April 6, 2018 at 1:53 p.m.
WORD OF FAITH
On the Jesus road
Some of the comments made at the recent Asian Bishops' Synod in Rome seem to have been based on Sunday's liturgical readings. According to Catholic News Service reports, the participating bishops "repeatedly recommended that evangelization use a model of a gradual faith journey instead of a dry presentation of Church doctrines. Christian witness means far more than dogma to Asians, who are much more receptive to demonstrations of personal spirituality than to proselytism, representatives told the assembly."
We often overlook one fact: our Sacred Authors weren't Western Europeans. They never experienced the culture which, until Vatican II, epitomized Christianity. More important, if they could have chosen a culture outside their own in which Yahweh/Jesus could best be taught and imitated, they probably would have looked East to Asia, not North to Europe.

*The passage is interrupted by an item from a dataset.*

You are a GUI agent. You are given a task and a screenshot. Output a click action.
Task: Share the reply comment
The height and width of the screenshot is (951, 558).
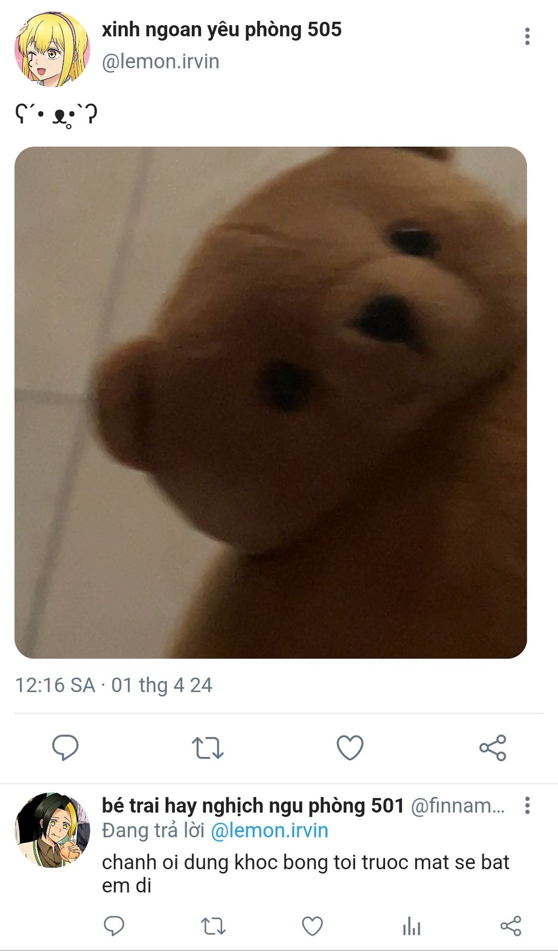point(510,925)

Notice, for instance, how in each of Sunday's three readings, discipleship revolves around following a person, not in acquiring a treasury of doctrines or dogmas.
Sole purpose
In the first reading (I Kings 19:16, 19-21), Elijah throws his cloak over Elisha, who initially leaves his twelve yoke of oxen and runs after the prophet. The two discuss what Elijah's symbolic gesture means. Then as a sign that he'll focus his future life on imitating Elijah, Elisha slaughters his oxen, using the plowing equipment for fuel to boil their flesh and gives the meat to his people to eat. "Then he left and followed Elijah as his attendant."
Paul (Gal 5: 1, 13-18), zeros in on the freedom which distinguishes Christians from all other people, a freedom not experienced by those who were demanding that Jesus' followers obey the Mosaic Law. The Apostle believes the only law which brings and presumes freedom is the law of love: "You shall love your neighbor as yourself."
Yet, even in observing this law of love, the disciple of Jesus is following a person. "My point," Paul teaches, "is that you should live in accord with the Spirit....If you are guided by the Spirit, you are not under the law." In other words, those who give themselves over to laws and refuse to follow the Spirit who teaches us how to love will remain slaves throughout their lives.
But no matter how often we Christians insist that we follow the Spirit, the main person we follow is He who taught us how to follow the Spirit: Jesus. It is Jesus, the person, whom the evangelists depict; it is Jesus, the person, whom our Sacred Authors inspire us to imitate.
But only Luke describes Jesus, the person, as actually leading His followers on a journey, a journey which begins in the Sunday Gospel (Lk 9:51-62): "As the time approached," Luke writes, "when Jesus was to be taken from this world, He firmly resolved to proceed toward Jerusalem." From this point until the end of Acts, Jesus' disciples will always be "on the road" -- first, to Jerusalem; then, after Jesus' death, resurrection and ascension and the descent of the Holy Spirit, from Jerusalem to "the ends of the earth."
Journey
Luke purposefully begins the journey not only by telling us how demanding this life-long trip will be, but also by depicting the frame of mind which characterizes those who are willing to start down this faith-road.
The attitudes or opposition of others should neither distract nor stop us from pursuing our goal. Jesus first tears into James and John for getting sidetracked from the journey by planning revenge against the inhospitable Samaritans. Then He makes tremendous demands on several individuals who inquire about possibly following Him. They're to rid themselves of any idea of "creature comforts," and to be so focused in on the goal that "looking back" is never an option.
Even the request, "Let me bury my father first!" is met with "Let the dead bury their dead!" (We presume the person's father is still alive. He simply wants to stay with him, an unbeliever, until he dies. Then, after he buries him, he'll follow Jesus down the road. Jesus reminds the man that because of his unbelief, his father is already dead. The dead should never stop the living from experiencing life.)
Many of us certainly will hear these readings differently after the Asian Bishops' Synod than we heard them before.